Copy the lines of the items below with every "widget" changed to "tile" and nothing else altered. Leave the pictures out of your answer.

── DATA FOR THIS TASK ──

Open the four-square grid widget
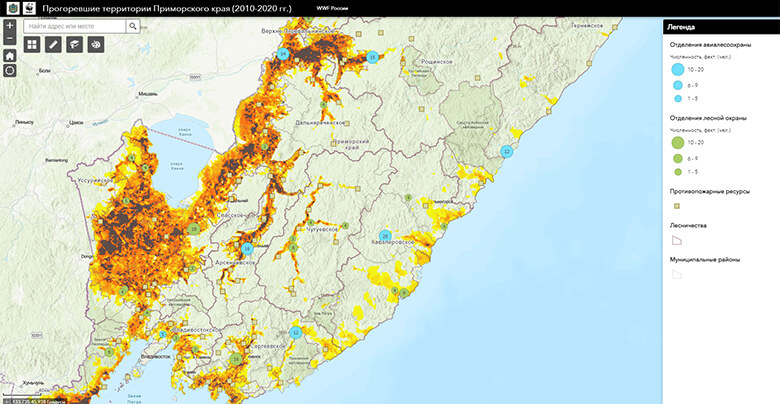 pos(32,45)
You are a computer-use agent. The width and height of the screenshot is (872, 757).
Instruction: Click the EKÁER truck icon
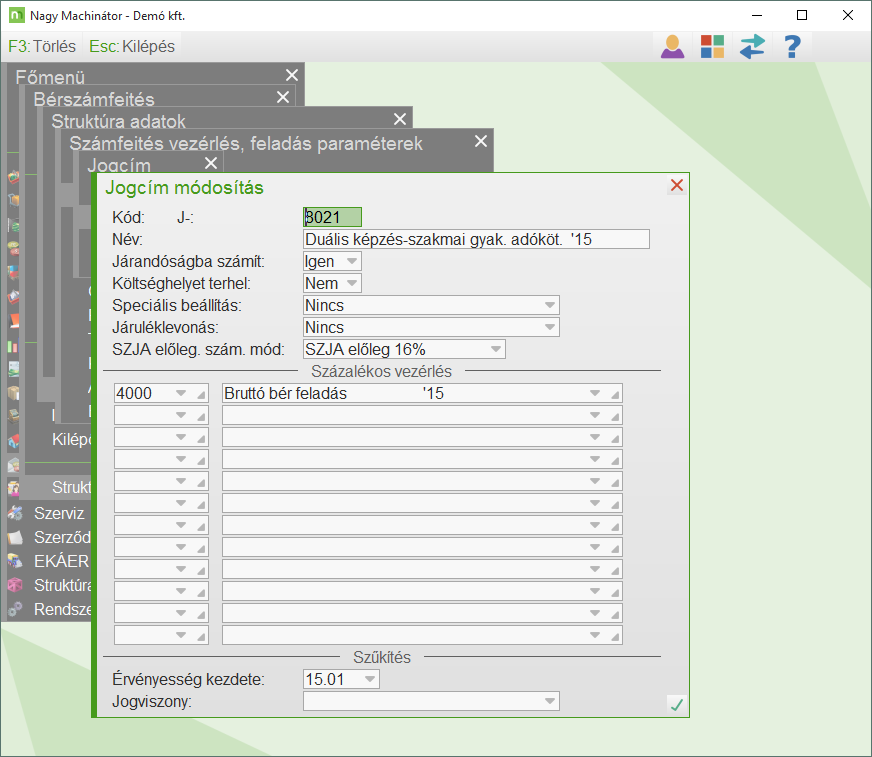[15, 561]
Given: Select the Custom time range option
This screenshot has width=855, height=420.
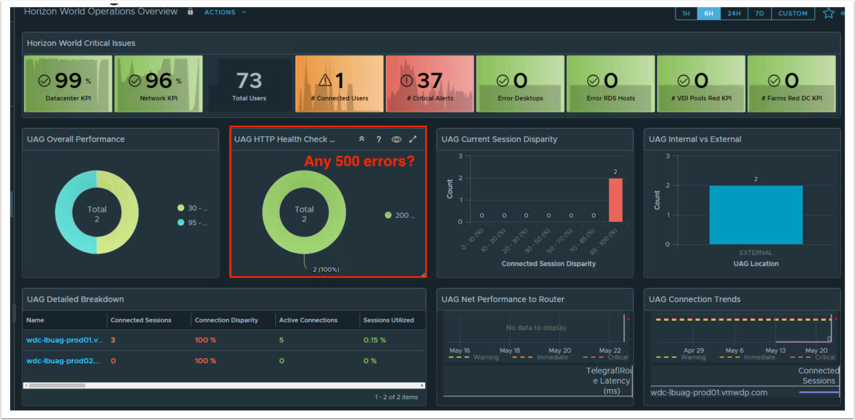Looking at the screenshot, I should click(x=792, y=14).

───

### FULL ANSWER
Open the four-square grid tile
 pos(32,45)
You are a computer-use agent. The width and height of the screenshot is (872, 757).
Instruction: Click the EKÁER truck icon
[15, 561]
Given: Select the Custom time range option
This screenshot has width=855, height=420.
Looking at the screenshot, I should click(x=792, y=14).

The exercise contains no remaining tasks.